_What is being asked_
Reproduce the lines below verbatim, starting at the line that contains "1863x961 pixels." and ending after the line that contains "Action: pos(1335,18)". Output only those lines.

********************

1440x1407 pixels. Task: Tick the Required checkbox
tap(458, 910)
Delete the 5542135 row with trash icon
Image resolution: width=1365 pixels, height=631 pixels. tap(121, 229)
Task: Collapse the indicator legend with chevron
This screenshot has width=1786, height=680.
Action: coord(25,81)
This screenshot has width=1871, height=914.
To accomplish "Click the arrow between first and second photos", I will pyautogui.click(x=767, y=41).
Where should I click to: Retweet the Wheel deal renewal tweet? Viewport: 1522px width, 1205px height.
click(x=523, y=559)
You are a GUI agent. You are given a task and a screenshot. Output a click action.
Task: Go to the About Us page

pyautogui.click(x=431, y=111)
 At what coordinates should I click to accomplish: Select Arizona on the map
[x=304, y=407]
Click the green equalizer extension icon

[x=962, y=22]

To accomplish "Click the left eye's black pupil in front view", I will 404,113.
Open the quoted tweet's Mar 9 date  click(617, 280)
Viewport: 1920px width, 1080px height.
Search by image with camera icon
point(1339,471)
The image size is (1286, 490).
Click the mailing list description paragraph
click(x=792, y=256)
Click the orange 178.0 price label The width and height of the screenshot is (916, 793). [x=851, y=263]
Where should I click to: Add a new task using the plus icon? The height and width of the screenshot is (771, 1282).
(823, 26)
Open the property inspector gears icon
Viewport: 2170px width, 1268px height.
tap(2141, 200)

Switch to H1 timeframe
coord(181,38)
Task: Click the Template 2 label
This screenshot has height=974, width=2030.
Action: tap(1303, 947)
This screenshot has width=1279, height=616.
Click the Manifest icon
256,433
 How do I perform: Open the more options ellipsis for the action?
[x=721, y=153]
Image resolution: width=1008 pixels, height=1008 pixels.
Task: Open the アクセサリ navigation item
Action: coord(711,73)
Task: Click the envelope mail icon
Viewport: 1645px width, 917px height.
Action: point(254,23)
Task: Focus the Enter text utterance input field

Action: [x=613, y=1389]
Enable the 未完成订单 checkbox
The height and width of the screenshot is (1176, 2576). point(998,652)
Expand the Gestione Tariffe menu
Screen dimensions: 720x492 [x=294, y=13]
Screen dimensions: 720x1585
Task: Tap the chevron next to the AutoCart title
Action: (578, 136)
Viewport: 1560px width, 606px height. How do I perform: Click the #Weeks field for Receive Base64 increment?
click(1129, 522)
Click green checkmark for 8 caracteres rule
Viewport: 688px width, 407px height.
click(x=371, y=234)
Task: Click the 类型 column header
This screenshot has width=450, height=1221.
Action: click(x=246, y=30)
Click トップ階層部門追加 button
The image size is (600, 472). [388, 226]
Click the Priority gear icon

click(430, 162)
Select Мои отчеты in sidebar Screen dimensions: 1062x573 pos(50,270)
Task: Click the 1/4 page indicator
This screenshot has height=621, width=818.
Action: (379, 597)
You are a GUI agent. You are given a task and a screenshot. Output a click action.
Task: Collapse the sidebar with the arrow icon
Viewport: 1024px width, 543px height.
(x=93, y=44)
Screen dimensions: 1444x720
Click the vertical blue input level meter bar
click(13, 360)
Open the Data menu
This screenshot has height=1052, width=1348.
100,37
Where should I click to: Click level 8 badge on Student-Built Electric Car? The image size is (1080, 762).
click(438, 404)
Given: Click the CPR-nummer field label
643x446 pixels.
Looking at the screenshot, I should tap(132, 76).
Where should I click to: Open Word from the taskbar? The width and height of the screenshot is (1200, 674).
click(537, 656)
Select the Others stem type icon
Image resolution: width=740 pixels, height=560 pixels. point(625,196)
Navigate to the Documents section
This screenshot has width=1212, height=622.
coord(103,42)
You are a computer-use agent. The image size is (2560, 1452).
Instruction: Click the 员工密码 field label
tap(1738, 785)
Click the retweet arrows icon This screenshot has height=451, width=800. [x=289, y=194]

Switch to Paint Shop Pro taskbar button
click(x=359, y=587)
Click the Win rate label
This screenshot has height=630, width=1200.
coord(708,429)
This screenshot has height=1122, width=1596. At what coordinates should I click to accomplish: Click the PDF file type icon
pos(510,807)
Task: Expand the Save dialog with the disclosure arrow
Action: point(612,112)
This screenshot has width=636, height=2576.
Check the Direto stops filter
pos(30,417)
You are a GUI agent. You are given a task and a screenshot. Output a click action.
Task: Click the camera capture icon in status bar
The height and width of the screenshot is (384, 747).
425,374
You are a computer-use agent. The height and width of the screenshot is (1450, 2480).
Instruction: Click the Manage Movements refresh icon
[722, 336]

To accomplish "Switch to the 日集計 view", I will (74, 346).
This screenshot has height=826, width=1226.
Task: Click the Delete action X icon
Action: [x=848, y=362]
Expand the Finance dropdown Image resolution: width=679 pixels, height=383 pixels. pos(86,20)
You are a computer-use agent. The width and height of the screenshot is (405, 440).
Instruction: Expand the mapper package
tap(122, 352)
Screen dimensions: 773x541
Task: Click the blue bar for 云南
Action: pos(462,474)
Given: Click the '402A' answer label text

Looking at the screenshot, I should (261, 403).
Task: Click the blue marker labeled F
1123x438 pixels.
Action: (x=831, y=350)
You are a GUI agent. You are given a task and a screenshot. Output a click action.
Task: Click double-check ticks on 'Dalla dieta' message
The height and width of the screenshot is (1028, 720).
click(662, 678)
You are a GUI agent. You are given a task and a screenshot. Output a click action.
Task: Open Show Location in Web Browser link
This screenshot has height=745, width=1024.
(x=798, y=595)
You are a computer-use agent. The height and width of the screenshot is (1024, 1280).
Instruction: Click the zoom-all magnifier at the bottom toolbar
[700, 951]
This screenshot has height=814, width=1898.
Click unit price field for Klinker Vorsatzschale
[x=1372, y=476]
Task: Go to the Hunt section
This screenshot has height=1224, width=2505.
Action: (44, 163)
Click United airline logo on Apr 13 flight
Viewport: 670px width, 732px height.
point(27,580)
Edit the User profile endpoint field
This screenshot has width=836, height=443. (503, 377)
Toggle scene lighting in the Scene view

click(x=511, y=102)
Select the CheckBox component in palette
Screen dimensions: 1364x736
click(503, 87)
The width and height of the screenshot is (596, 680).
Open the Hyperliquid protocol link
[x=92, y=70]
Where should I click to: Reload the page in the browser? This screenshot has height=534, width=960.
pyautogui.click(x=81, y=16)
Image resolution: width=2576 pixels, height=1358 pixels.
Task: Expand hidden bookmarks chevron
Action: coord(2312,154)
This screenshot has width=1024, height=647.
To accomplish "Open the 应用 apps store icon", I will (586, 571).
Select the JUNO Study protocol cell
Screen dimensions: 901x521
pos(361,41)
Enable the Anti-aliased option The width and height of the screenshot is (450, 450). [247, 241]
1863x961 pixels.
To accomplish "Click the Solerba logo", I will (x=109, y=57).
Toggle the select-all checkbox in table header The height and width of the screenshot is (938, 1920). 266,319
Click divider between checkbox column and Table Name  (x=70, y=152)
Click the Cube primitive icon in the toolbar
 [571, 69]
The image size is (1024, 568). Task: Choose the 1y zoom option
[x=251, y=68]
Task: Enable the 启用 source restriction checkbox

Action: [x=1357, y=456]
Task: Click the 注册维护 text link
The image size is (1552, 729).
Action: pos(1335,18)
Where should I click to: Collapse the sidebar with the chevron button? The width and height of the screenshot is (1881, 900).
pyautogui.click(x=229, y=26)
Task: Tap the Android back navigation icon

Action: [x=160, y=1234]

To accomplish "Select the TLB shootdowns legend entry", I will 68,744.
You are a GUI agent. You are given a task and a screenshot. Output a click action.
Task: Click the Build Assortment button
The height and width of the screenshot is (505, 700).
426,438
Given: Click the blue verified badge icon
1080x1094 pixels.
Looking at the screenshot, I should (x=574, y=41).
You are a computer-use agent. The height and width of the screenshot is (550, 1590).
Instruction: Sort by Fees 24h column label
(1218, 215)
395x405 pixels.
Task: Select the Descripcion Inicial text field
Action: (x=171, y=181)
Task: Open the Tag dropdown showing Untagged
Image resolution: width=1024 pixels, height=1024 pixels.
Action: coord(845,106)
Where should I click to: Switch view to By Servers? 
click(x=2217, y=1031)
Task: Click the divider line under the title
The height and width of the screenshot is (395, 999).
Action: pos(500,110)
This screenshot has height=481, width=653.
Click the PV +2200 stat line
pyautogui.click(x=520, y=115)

********************

_Solution for this problem_
1863x961 pixels.
To accomplish "Click the Solerba logo", I will (x=109, y=57).
Toggle the select-all checkbox in table header The height and width of the screenshot is (938, 1920). 266,319
Click divider between checkbox column and Table Name  (x=70, y=152)
Click the Cube primitive icon in the toolbar
 [571, 69]
The image size is (1024, 568). Task: Choose the 1y zoom option
[x=251, y=68]
Task: Enable the 启用 source restriction checkbox

Action: [x=1357, y=456]
Task: Click the 注册维护 text link
The image size is (1552, 729).
Action: pos(1335,18)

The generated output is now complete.